Submit your sql query:
{
    "data": [],
    "pagination": {
        "next_page_url": "http://154.114.10.13:8089/search/v1/statement/queued/20230714_120512_00048_72yy3/y2b7d37e48764bed63df2ecb5512d428add4e367c/1?queryJobId=20230714_120512_00048_72yy3"
    }
}


Run the below if the data field is empty, data-connect is still querying the trino (may need to be rerun multiple times)

In [29]:
#convert the response to a json and cast it to python readable dictionary format.
dc_search_resp=json.dumps(dc_search_resp.json())
dc_search_resp=json.loads(dc_search_resp)
#data-connect will provide next page urls to allow for processing delays. we call the next page to check if the data has loaded yet
dc_search_resp = requests.get(dc_search_resp["pagination"]["next_page_url"], json = request_body, headers = header)
pretty_print_json(dc_search_resp)

AttributeError: 'str' object has no attribute 'json'

Setup for connecting to the WES service

In [25]:
#dc_search_resp must be formatted into a python dictionary to make it iterable more smoothly.
#until the data connect stream is returning data, this code block will error code because it's trying to jsonify an http response

dc_search_resp=json.dumps(dc_search_resp.json())
samples=json.loads(dc_search_resp)

#Below will query dataconnect for a table relating WES and DRS servers
#dc_search_resp = requests.post(dc_base_url+search_path, json = {"query":"SELECT * FROM WES_DRS_reference"}, headers = {"content-type":"application/json"})
#dc_search_resp=json.dumps(dc_search_resp.json())
#dc_reference=json.loads(dc_search_resp)
dc_reference={drs_1:wes_1+wes_run,
              drs_2:wes_2+wes_run}


def pretty_print_json(response):
    # pretty print JSON in blue color
    print("\033[38;2;8;75;138m"+json.dumps(response.json(), indent=4)+"\033[0m")
    
def print_head(text):
    # print in green color
    print("\033[38;2;8;138;75m"+text+"\033[0m")

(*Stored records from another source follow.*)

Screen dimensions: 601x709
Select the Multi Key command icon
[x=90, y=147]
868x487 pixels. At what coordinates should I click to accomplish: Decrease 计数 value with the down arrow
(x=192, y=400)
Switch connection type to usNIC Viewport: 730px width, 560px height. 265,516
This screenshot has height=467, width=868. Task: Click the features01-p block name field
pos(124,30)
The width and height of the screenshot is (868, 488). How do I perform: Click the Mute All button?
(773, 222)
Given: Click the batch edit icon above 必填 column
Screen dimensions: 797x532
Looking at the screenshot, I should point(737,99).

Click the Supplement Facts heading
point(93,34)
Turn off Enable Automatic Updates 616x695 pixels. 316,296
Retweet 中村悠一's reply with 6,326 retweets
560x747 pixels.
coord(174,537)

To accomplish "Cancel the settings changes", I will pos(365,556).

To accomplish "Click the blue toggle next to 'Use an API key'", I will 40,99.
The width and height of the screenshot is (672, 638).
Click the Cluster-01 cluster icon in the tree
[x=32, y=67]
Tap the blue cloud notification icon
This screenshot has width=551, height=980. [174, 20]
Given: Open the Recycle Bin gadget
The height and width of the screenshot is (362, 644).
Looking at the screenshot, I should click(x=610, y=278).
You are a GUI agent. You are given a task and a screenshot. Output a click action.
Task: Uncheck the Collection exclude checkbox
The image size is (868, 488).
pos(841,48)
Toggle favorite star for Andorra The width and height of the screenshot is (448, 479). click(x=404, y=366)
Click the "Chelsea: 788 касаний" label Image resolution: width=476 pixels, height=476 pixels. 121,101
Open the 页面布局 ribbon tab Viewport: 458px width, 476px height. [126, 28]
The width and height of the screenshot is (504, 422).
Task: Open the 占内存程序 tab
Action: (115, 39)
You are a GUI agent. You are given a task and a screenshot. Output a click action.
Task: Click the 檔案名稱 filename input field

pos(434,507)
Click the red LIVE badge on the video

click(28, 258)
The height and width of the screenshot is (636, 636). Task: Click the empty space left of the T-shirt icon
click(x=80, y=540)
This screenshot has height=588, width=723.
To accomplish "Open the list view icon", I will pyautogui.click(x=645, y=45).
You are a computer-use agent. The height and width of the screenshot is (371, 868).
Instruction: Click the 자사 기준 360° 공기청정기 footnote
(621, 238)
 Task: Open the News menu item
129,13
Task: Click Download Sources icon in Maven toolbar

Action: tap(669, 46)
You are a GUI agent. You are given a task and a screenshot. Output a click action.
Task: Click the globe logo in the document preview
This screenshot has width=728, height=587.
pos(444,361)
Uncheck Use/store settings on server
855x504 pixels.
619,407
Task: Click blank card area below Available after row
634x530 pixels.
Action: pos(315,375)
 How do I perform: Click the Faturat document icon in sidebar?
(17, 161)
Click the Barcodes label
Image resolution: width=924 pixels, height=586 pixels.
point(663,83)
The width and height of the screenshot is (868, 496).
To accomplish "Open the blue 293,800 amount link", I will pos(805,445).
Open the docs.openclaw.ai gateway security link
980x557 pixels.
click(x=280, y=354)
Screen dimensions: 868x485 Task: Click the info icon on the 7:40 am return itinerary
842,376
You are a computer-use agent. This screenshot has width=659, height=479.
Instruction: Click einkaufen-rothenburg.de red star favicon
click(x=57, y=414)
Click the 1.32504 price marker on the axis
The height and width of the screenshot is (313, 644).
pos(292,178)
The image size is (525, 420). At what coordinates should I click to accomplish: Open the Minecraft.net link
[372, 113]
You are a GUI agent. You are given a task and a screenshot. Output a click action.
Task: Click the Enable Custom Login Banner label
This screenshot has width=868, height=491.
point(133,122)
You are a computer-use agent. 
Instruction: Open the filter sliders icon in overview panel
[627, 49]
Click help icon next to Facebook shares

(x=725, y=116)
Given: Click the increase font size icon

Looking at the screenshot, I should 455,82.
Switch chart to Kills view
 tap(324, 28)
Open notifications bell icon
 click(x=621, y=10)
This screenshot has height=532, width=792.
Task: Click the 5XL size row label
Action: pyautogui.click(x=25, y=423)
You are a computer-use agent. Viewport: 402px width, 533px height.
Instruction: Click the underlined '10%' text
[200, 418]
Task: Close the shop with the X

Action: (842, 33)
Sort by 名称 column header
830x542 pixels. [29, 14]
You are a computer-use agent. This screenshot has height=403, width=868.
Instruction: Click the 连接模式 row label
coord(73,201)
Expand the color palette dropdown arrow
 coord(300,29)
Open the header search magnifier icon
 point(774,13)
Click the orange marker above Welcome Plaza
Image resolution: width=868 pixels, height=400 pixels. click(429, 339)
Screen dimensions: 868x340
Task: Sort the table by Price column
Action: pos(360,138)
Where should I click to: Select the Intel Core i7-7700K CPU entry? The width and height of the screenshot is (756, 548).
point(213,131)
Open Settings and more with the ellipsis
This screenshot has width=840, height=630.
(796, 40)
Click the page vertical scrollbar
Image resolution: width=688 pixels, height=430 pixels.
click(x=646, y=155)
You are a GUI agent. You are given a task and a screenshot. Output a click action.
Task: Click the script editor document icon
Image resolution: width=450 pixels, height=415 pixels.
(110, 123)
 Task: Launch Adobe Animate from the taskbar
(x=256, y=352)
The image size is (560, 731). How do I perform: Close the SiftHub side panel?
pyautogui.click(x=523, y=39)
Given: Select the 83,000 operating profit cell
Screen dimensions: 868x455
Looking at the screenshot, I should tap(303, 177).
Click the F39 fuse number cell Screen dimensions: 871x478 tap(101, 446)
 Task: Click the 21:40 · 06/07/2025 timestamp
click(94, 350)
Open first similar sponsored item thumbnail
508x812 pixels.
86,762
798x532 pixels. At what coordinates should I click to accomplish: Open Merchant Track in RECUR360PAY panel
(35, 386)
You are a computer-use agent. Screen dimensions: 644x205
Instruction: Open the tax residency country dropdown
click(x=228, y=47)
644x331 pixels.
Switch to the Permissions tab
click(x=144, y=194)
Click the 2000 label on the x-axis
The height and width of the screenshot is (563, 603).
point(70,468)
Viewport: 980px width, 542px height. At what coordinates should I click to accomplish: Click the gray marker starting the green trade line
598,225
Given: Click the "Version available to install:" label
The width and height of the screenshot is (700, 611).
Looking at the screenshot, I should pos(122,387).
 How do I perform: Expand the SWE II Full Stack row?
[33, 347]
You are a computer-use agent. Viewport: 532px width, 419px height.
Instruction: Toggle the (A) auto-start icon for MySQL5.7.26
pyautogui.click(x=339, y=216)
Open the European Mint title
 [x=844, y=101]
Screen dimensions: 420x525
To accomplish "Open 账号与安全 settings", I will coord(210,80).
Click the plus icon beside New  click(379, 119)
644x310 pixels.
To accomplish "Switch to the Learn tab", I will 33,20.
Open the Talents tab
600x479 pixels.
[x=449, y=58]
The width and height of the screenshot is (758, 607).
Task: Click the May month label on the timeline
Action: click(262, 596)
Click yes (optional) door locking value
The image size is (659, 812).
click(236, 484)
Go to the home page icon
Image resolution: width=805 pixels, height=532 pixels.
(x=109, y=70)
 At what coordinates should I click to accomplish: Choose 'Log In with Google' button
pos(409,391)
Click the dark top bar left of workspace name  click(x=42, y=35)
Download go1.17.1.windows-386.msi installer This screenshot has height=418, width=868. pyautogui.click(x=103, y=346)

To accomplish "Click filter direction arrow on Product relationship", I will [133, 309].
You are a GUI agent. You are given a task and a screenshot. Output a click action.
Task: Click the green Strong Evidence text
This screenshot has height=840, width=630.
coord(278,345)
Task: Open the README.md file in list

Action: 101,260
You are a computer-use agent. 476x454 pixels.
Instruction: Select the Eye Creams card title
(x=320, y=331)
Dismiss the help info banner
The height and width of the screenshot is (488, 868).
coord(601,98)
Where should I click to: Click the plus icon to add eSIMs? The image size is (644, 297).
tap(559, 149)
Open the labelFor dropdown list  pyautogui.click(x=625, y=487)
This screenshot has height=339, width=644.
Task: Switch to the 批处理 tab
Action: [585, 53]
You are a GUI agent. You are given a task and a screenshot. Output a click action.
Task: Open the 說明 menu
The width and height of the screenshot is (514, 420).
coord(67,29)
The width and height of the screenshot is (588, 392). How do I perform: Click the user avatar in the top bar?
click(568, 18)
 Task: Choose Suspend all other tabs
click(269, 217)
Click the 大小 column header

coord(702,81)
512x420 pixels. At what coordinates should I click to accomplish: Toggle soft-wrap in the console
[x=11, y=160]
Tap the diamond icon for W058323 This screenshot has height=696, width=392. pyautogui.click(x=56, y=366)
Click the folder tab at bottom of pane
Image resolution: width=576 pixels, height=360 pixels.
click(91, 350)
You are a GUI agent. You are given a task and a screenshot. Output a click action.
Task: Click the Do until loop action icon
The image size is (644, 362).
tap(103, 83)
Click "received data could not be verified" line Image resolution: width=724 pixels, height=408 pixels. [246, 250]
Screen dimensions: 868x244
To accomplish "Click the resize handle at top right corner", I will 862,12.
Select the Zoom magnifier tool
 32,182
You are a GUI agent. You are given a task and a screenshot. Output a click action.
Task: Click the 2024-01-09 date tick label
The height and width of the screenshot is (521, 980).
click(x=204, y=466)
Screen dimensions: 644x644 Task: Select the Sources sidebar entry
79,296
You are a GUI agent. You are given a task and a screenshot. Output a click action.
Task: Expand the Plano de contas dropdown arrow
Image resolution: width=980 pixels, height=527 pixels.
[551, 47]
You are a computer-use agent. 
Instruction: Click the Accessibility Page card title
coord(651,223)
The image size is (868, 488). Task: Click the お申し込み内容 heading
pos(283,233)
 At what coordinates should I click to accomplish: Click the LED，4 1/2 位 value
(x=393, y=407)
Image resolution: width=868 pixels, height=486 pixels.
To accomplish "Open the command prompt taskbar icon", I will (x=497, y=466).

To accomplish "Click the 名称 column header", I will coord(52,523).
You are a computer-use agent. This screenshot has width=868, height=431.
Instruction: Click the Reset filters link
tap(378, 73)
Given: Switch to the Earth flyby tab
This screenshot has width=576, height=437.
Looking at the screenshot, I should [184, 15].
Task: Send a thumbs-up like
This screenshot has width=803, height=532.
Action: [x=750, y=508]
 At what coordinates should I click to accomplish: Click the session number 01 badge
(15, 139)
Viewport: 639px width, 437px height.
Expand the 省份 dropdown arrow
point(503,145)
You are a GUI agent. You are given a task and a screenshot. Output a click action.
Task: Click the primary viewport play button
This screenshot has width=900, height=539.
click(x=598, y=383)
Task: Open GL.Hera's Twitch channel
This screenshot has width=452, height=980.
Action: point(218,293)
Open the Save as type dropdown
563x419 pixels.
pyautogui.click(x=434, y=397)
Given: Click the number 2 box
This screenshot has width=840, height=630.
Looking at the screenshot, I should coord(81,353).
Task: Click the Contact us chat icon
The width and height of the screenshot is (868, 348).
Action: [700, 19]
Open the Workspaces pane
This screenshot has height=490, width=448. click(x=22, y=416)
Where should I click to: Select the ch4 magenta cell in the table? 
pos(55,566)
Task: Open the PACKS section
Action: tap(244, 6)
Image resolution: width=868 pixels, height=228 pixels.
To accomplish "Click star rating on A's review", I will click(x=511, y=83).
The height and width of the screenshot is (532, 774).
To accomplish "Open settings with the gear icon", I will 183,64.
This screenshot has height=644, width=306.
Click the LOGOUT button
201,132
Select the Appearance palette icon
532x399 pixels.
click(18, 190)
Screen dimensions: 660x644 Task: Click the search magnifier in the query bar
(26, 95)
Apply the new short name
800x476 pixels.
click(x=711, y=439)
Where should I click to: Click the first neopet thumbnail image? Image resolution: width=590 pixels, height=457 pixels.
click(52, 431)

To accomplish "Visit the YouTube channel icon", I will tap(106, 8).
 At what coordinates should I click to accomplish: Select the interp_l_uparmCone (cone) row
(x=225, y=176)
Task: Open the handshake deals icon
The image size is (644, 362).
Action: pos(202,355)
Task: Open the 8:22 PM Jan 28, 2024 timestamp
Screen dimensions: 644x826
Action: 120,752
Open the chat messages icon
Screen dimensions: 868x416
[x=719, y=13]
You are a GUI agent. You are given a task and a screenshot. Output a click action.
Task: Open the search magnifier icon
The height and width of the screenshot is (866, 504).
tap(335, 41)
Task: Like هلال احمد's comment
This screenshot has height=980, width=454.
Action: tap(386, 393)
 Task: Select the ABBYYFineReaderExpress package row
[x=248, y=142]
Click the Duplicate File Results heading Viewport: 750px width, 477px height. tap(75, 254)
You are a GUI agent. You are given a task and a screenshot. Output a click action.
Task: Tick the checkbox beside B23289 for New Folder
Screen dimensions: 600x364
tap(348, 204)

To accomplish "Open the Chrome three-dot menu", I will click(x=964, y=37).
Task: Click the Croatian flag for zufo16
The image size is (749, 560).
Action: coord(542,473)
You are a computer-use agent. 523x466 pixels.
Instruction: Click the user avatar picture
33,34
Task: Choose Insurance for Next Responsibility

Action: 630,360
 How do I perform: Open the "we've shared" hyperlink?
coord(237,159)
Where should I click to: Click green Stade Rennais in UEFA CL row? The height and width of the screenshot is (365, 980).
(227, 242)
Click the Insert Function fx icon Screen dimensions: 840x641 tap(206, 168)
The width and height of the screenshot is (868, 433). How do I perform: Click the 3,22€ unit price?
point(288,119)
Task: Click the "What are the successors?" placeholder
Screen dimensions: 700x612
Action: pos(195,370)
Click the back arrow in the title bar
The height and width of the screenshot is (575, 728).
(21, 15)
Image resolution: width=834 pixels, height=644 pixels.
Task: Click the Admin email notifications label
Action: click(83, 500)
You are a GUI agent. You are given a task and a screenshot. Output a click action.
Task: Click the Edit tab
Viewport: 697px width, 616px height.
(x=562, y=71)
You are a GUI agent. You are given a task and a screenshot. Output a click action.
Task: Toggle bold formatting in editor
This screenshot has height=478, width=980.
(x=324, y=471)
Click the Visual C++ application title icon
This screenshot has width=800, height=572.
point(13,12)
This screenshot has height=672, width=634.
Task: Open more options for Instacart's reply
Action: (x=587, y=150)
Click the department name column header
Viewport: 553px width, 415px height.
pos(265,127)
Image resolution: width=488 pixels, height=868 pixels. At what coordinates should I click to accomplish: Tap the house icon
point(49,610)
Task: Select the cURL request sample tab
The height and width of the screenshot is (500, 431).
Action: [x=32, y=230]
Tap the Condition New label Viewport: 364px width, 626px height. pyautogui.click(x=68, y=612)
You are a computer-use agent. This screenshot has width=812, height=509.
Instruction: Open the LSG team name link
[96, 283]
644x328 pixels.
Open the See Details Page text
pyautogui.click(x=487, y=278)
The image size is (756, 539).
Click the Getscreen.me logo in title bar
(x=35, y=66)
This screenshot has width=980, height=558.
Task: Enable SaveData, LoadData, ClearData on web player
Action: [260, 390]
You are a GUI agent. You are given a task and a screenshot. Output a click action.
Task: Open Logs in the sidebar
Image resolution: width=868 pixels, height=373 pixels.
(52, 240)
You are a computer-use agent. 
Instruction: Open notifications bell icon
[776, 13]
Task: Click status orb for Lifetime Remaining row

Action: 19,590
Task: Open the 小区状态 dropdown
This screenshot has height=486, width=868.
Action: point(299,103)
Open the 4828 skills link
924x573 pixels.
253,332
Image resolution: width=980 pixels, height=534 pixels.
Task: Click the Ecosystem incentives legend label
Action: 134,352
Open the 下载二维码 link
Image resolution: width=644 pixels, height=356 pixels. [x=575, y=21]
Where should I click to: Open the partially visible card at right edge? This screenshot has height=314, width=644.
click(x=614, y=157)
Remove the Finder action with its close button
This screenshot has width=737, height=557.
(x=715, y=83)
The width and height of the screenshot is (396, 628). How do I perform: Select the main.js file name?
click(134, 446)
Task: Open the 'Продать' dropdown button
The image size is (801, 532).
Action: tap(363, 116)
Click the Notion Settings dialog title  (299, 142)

#Switch logic for mapping DRS url to respective WES server. For the base case these are static enough to be scripted in.
#A dataconnect search request could provide a dictionary mapping for DRS uri to WES server should the code be deployed
def optimize(url):
    #extract the end of the port number
    x=url[6:].index("/")+6
    #extract host ip + port 
    drs=url[6:x]
    #using a switch here for ease of expansion. 
    match drs:
            case drs_1:
                #returning the same host with a wes port though future implementation may return
                #different host as well
                return wes_1+wes_run
            case drs_2:
                return wes_2+wes_run
            case default:
                return "http://localhost:6000"+wes_run
            
#rough data connect version of optimiser logic
def optimize_dict(url):
    #extract the end of the port number
    x=url[6:].index("/")+6
    #extract host ip + port 
    drs=url[6:x]
    #compare the given url to the reference ones in DC
    try:
        return dc_reference[drs]
    except:    
        return "http://localhost:6000"+wes_run

Submit workflow to WES

In [26]:
http_method = "POST"

#replace this with a relevant workflow, for demo purposes we are reusing the starterkit workflow by Yash Puligundla of GA4GH
nextflow_workflow_url = "https://github.com/yash-puligundla/samtools-head-nf"
#array to store run ID's
response_aggregate = []

#loop through all matching samples
for entry in samples["data"]:
    #implement error check for duplicate params to prevent 409 on s3 storage
    input_file = entry["url"]
    #for user to verify input file url
    print(input_file)
    #optimize reads the drs URI and replies with the appropriate WES url
    request_url=optimize(input_file)
    #specify workflow type, location, and input
    data = {
        'workflow_type': 'NEXTFLOW',
        'workflow_type_version': '21.04.0',
        'workflow_url': nextflow_workflow_url,
        'workflow_params': f'{{"input":"{input_file}"}}'
    }

    print_head("{} request sent to {}".format(http_method, request_url))
    # Post a Nextflow workflow
    wes_post_workflow_response = requests.request(http_method, request_url, data = data)
    # print the run id
    pretty_print_json(wes_post_workflow_response)
    try:
        #save run id to array
        response_aggregate.append(request_url+"/"+wes_post_workflow_response.json()["run_id"])
    except:
        print("run failed to start"+input_file)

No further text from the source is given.